DESCRIPTION OF THE TASK: Copy out all of the material below, changing each "button" to "control" and leaving everything else as it is.

DATA ROWS:
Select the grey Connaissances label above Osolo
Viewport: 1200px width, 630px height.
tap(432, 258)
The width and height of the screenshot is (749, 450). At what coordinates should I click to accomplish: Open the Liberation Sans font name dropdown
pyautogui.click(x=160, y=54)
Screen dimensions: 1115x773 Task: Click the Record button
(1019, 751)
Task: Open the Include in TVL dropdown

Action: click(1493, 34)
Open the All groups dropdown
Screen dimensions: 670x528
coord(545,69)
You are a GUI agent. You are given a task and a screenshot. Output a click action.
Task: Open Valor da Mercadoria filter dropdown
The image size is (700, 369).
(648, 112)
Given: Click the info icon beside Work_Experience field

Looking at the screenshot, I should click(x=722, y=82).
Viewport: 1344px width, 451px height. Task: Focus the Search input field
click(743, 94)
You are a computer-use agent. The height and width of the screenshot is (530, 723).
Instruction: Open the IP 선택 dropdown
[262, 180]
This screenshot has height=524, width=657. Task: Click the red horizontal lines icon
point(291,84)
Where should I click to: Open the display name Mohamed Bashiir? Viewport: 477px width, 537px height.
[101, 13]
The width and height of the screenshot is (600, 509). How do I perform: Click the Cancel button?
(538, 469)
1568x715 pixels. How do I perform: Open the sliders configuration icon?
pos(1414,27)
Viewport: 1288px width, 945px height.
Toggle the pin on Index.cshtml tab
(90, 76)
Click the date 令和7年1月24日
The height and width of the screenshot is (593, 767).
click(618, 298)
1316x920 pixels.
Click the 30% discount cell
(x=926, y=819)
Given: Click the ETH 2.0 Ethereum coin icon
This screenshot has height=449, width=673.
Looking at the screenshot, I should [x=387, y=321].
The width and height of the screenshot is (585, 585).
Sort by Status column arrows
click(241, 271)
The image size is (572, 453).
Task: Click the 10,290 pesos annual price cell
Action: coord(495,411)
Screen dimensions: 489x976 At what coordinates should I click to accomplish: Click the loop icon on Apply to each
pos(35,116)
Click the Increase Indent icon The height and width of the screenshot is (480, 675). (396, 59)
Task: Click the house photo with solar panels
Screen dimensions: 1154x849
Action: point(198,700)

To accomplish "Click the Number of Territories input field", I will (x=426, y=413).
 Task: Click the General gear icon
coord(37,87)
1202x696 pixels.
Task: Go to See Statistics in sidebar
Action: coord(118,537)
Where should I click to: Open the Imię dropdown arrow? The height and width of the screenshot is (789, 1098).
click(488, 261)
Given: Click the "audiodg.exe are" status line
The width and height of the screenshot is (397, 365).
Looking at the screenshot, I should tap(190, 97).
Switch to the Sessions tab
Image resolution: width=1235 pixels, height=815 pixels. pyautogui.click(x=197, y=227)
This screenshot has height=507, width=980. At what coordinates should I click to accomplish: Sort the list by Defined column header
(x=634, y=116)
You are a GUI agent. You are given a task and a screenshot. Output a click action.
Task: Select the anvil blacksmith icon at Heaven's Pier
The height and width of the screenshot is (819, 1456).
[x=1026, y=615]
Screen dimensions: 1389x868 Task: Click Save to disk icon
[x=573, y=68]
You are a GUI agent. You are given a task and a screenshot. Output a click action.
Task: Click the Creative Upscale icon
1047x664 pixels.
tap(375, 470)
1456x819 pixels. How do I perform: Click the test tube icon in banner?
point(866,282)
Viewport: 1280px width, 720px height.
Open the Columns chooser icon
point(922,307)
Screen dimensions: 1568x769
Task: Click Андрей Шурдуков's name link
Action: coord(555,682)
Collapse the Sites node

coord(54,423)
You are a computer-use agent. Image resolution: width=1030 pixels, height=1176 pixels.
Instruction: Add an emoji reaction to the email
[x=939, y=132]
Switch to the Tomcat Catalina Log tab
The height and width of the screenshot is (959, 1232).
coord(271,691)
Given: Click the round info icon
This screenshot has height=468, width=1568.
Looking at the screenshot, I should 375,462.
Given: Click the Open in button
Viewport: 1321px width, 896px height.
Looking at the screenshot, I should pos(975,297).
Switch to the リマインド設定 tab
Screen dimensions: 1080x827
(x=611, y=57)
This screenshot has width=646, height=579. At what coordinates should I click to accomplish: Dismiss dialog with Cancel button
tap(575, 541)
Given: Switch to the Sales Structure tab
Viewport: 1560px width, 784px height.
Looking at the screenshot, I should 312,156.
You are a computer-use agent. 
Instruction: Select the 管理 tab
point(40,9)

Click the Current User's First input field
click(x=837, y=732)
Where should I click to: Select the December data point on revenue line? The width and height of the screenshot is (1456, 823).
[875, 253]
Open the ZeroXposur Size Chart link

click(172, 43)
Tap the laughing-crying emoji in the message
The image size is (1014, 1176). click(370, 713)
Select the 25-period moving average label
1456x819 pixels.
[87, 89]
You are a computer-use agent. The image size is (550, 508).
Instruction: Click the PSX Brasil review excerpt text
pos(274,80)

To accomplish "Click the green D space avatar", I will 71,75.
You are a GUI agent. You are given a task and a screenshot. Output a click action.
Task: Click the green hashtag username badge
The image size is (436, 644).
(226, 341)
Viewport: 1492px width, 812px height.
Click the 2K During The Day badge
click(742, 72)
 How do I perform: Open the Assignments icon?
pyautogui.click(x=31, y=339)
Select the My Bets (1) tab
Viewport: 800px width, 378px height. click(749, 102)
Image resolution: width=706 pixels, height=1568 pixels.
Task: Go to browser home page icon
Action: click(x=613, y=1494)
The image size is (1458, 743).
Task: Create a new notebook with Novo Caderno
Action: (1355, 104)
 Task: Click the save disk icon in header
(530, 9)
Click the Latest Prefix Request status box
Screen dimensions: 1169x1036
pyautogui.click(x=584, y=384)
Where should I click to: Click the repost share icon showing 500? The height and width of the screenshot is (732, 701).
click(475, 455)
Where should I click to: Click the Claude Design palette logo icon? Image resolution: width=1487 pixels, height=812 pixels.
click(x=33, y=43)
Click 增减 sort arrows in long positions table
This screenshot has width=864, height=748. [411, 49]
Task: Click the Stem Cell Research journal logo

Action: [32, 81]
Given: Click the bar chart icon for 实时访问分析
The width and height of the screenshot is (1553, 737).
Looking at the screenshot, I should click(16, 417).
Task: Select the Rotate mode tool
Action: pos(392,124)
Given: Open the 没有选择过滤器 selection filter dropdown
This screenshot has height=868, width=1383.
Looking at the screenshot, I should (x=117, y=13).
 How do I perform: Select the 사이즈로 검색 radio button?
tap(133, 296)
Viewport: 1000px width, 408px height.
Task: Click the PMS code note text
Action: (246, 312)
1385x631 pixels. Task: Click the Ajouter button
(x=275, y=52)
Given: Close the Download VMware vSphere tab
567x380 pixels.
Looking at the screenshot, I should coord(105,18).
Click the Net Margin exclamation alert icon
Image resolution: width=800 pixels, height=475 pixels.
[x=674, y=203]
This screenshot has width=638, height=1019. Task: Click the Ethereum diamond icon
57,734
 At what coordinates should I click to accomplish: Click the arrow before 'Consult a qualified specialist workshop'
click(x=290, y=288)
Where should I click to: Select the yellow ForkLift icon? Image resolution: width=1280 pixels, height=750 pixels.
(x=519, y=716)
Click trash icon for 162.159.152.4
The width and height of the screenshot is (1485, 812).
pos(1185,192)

CORRECT RESULT:
Select the grey Connaissances label above Osolo
Viewport: 1200px width, 630px height.
tap(432, 258)
The width and height of the screenshot is (749, 450). At what coordinates should I click to accomplish: Open the Liberation Sans font name dropdown
pyautogui.click(x=160, y=54)
Screen dimensions: 1115x773 Task: Click the Record control
(1019, 751)
Task: Open the Include in TVL dropdown

Action: click(1493, 34)
Open the All groups dropdown
Screen dimensions: 670x528
coord(545,69)
You are a GUI agent. You are given a task and a screenshot. Output a click action.
Task: Open Valor da Mercadoria filter dropdown
The image size is (700, 369).
(648, 112)
Given: Click the info icon beside Work_Experience field

Looking at the screenshot, I should click(x=722, y=82).
Viewport: 1344px width, 451px height. Task: Focus the Search input field
click(743, 94)
You are a computer-use agent. The height and width of the screenshot is (530, 723).
Instruction: Open the IP 선택 dropdown
[262, 180]
This screenshot has height=524, width=657. Task: Click the red horizontal lines icon
point(291,84)
Where should I click to: Open the display name Mohamed Bashiir? Viewport: 477px width, 537px height.
[101, 13]
The width and height of the screenshot is (600, 509). How do I perform: Click the Cancel control?
(538, 469)
1568x715 pixels. How do I perform: Open the sliders configuration icon?
pos(1414,27)
Viewport: 1288px width, 945px height.
Toggle the pin on Index.cshtml tab
(90, 76)
Click the date 令和7年1月24日
The height and width of the screenshot is (593, 767).
click(618, 298)
1316x920 pixels.
Click the 30% discount cell
(x=926, y=819)
Given: Click the ETH 2.0 Ethereum coin icon
This screenshot has height=449, width=673.
Looking at the screenshot, I should [x=387, y=321].
The width and height of the screenshot is (585, 585).
Sort by Status column arrows
click(241, 271)
The image size is (572, 453).
Task: Click the 10,290 pesos annual price cell
Action: coord(495,411)
Screen dimensions: 489x976 At what coordinates should I click to accomplish: Click the loop icon on Apply to each
pos(35,116)
Click the Increase Indent icon The height and width of the screenshot is (480, 675). (396, 59)
Task: Click the house photo with solar panels
Screen dimensions: 1154x849
Action: point(198,700)

To accomplish "Click the Number of Territories input field", I will (x=426, y=413).
 Task: Click the General gear icon
coord(37,87)
1202x696 pixels.
Task: Go to See Statistics in sidebar
Action: coord(118,537)
Where should I click to: Open the Imię dropdown arrow? The height and width of the screenshot is (789, 1098).
click(488, 261)
Given: Click the "audiodg.exe are" status line
The width and height of the screenshot is (397, 365).
Looking at the screenshot, I should tap(190, 97).
Switch to the Sessions tab
Image resolution: width=1235 pixels, height=815 pixels. pyautogui.click(x=197, y=227)
This screenshot has height=507, width=980. At what coordinates should I click to accomplish: Sort the list by Defined column header
(x=634, y=116)
You are a GUI agent. You are given a task and a screenshot. Output a click action.
Task: Select the anvil blacksmith icon at Heaven's Pier
The height and width of the screenshot is (819, 1456).
[x=1026, y=615]
Screen dimensions: 1389x868 Task: Click Save to disk icon
[x=573, y=68]
You are a GUI agent. You are given a task and a screenshot. Output a click action.
Task: Click the Creative Upscale icon
1047x664 pixels.
tap(375, 470)
1456x819 pixels. How do I perform: Click the test tube icon in banner?
point(866,282)
Viewport: 1280px width, 720px height.
Open the Columns chooser icon
point(922,307)
Screen dimensions: 1568x769
Task: Click Андрей Шурдуков's name link
Action: coord(555,682)
Collapse the Sites node

coord(54,423)
You are a computer-use agent. Image resolution: width=1030 pixels, height=1176 pixels.
Instruction: Add an emoji reaction to the email
[x=939, y=132]
Switch to the Tomcat Catalina Log tab
The height and width of the screenshot is (959, 1232).
coord(271,691)
Given: Click the round info icon
This screenshot has height=468, width=1568.
Looking at the screenshot, I should 375,462.
Given: Click the Open in control
Viewport: 1321px width, 896px height.
Looking at the screenshot, I should pos(975,297).
Switch to the リマインド設定 tab
Screen dimensions: 1080x827
(x=611, y=57)
This screenshot has width=646, height=579. At what coordinates should I click to accomplish: Dismiss dialog with Cancel control
tap(575, 541)
Given: Switch to the Sales Structure tab
Viewport: 1560px width, 784px height.
Looking at the screenshot, I should 312,156.
You are a computer-use agent. 
Instruction: Select the 管理 tab
point(40,9)

Click the Current User's First input field
click(x=837, y=732)
Where should I click to: Select the December data point on revenue line? The width and height of the screenshot is (1456, 823).
[875, 253]
Open the ZeroXposur Size Chart link

click(172, 43)
Tap the laughing-crying emoji in the message
The image size is (1014, 1176). click(370, 713)
Select the 25-period moving average label
1456x819 pixels.
[87, 89]
You are a computer-use agent. The image size is (550, 508).
Instruction: Click the PSX Brasil review excerpt text
pos(274,80)

To accomplish "Click the green D space avatar", I will 71,75.
You are a GUI agent. You are given a task and a screenshot. Output a click action.
Task: Click the green hashtag username badge
The image size is (436, 644).
(226, 341)
Viewport: 1492px width, 812px height.
Click the 2K During The Day badge
click(742, 72)
 How do I perform: Open the Assignments icon?
pyautogui.click(x=31, y=339)
Select the My Bets (1) tab
Viewport: 800px width, 378px height. click(749, 102)
Image resolution: width=706 pixels, height=1568 pixels.
Task: Go to browser home page icon
Action: click(x=613, y=1494)
The image size is (1458, 743).
Task: Create a new notebook with Novo Caderno
Action: (1355, 104)
 Task: Click the save disk icon in header
(530, 9)
Click the Latest Prefix Request status box
Screen dimensions: 1169x1036
pyautogui.click(x=584, y=384)
Where should I click to: Click the repost share icon showing 500? The height and width of the screenshot is (732, 701).
click(475, 455)
Where should I click to: Click the Claude Design palette logo icon? Image resolution: width=1487 pixels, height=812 pixels.
click(x=33, y=43)
Click 增减 sort arrows in long positions table
This screenshot has width=864, height=748. [411, 49]
Task: Click the Stem Cell Research journal logo

Action: [32, 81]
Given: Click the bar chart icon for 实时访问分析
The width and height of the screenshot is (1553, 737).
Looking at the screenshot, I should click(16, 417).
Task: Select the Rotate mode tool
Action: pos(392,124)
Given: Open the 没有选择过滤器 selection filter dropdown
This screenshot has height=868, width=1383.
Looking at the screenshot, I should (x=117, y=13).
 How do I perform: Select the 사이즈로 검색 radio control?
tap(133, 296)
Viewport: 1000px width, 408px height.
Task: Click the PMS code note text
Action: (246, 312)
1385x631 pixels. Task: Click the Ajouter control
(x=275, y=52)
Given: Close the Download VMware vSphere tab
567x380 pixels.
Looking at the screenshot, I should coord(105,18).
Click the Net Margin exclamation alert icon
Image resolution: width=800 pixels, height=475 pixels.
[x=674, y=203]
This screenshot has width=638, height=1019. Task: Click the Ethereum diamond icon
57,734
 At what coordinates should I click to accomplish: Click the arrow before 'Consult a qualified specialist workshop'
click(x=290, y=288)
Where should I click to: Select the yellow ForkLift icon? Image resolution: width=1280 pixels, height=750 pixels.
(x=519, y=716)
Click trash icon for 162.159.152.4
The width and height of the screenshot is (1485, 812).
pos(1185,192)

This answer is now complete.